Now, I also enjoy unfermented cider from time to time. So, I'm planning on making a lot of it to last until next year's apple season. While I'm a fan of unfermented cider, I'm not a fan of food poisoning. Any techniques for long term storage besides freezing? I'll freeze a few gallons, but certainly don't want to put 25 or 30 gallons into my freezer. I was thinking, first run it through a fairly course filter - just some cheesecloth to get rid of the bigger solids. Then, heat it to 160-165 for a few minutes, then toss in a campden tablet per gallon & some potassium sorbate (0.1%). I'd prefer to stick with plastic gallon jugs - reuse milk jugs that I've been saving (and washing). But, I suppose I could bite the bullet and buy a bunch of one gallon glass jugs, if necessary for some recommendation.
 
I was just discussing this with my dad last night. I hope some people reply with some insightful solutions! :) I'll definitely be checking back regularly to this thread!
 
The best way to preserve it is to ferment it.

You could always can it. They make Ball jars up to at least half gallon now. Heat it to pasteurization temps, put in Ball jars and use a Foodsaver to suck the air out.
No need to mess with preservatives. Should be good for at least a year that way.

But you really should ferment it. It's like nuking the site from orbit. It's the only way to be sure. :mug:
 
Re: fermenting it. Note that I said I was going to ferment 18 gallons of it. I'm just trying to figure out how to safely preserve some non-fermented stoff too - along with that tangy flavor that cider has (and apple juice seems to lack). Turning it into apple juice and canning it for a few years would be trivial.

I didn't realize there were larger 64oz ball jars - perfect! But, when doing canning, I'm very aware of how important temperatures and pH are for long term storage (I would think close to a year counts as long term.) And have read how you could wind up with botulism if you don't, for instance, keep whatever you're canning in boiling water long enough. Thus, I'm a little apprehensive about simply hitting 160 degrees for a few minutes, then canning.

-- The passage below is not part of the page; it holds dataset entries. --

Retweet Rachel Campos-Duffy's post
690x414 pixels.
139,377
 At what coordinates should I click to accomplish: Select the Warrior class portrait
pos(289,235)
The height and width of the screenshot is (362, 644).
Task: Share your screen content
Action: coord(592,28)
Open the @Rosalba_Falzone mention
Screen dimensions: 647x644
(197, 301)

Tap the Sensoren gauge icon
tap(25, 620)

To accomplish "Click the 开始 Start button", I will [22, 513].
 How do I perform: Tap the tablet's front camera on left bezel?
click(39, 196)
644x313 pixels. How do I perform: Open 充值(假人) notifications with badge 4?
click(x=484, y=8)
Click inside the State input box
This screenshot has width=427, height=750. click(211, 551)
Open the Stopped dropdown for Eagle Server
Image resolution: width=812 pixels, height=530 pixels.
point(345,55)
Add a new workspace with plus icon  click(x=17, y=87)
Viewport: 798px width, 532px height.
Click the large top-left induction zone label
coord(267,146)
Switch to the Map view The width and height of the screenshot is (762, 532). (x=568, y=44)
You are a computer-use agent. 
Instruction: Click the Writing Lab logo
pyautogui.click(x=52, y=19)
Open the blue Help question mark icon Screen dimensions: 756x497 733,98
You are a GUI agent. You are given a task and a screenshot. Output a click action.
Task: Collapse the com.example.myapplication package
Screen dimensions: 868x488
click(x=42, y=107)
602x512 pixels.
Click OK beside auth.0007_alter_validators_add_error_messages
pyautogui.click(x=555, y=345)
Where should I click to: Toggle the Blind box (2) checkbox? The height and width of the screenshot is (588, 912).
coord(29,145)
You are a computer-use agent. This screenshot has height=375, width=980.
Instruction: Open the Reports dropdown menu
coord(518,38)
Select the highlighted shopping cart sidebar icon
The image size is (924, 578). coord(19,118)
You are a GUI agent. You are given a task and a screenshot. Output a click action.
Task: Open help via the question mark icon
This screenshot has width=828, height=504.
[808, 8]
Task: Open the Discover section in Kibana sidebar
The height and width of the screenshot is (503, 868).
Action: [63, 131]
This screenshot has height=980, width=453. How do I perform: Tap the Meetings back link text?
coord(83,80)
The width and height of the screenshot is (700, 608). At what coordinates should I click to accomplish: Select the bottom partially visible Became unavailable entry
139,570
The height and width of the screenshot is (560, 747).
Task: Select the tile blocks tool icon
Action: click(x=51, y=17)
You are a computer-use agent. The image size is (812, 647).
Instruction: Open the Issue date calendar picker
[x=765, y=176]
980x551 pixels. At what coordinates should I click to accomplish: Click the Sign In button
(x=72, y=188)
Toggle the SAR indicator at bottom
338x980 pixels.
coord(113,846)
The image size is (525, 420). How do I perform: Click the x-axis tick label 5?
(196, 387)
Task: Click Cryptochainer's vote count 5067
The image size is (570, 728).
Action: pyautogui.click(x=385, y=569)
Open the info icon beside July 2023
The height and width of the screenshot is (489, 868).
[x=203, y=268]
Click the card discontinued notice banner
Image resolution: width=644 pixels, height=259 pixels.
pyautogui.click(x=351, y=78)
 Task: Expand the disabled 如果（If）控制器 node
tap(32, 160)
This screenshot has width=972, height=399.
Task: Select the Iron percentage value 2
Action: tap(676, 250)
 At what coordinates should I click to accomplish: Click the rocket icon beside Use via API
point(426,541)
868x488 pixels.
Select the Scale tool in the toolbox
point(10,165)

Do people find this to be safe enough for 1 year storage? (I like not having preservatives in it.) Or, to be on the safe side, should I toss in some sodium/potassium bisulfite & potassium sorbate?
 
Thanks for the link. After seeing so many links, it looks like I'll just play it safe & freeze gallons of cider. I really was hoping to find something such as sanitizing it with a couple of campden tablets, then preserving it with potassium sorbate and/or ascorbic acid. Oh well, better safe than sorry.
"Picked" (laid down tarps and shook the heck out of the tree branches) my first bushel Saturday & my brother brought up another bushel. I'll probably get around to pressing them tonight or tomorrow; helping my brother make his first ever batch of anything - 6 gallons of hard cider.